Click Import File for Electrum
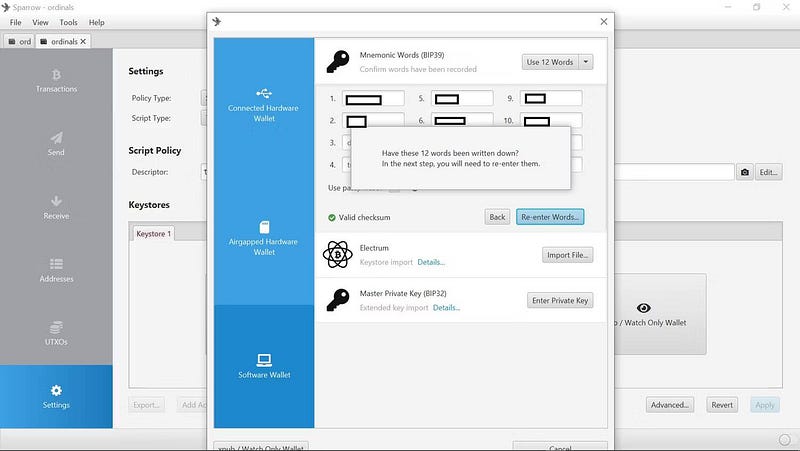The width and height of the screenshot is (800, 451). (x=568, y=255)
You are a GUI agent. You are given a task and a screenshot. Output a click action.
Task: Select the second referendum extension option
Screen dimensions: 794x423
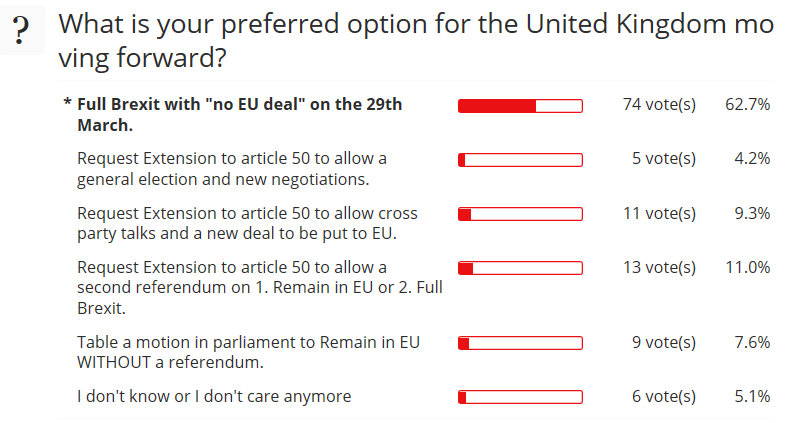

GOAL OF THE EXERCISE: Reproduce the listing exactly. Leave its pictures out.

RESPONSE FOR THIS EXERCISE:
Click Import File for Electrum
The width and height of the screenshot is (800, 451). (x=568, y=255)
You are a GUI agent. You are given a task and a screenshot. Output a click action.
Task: Select the second referendum extension option
Screen dimensions: 794x423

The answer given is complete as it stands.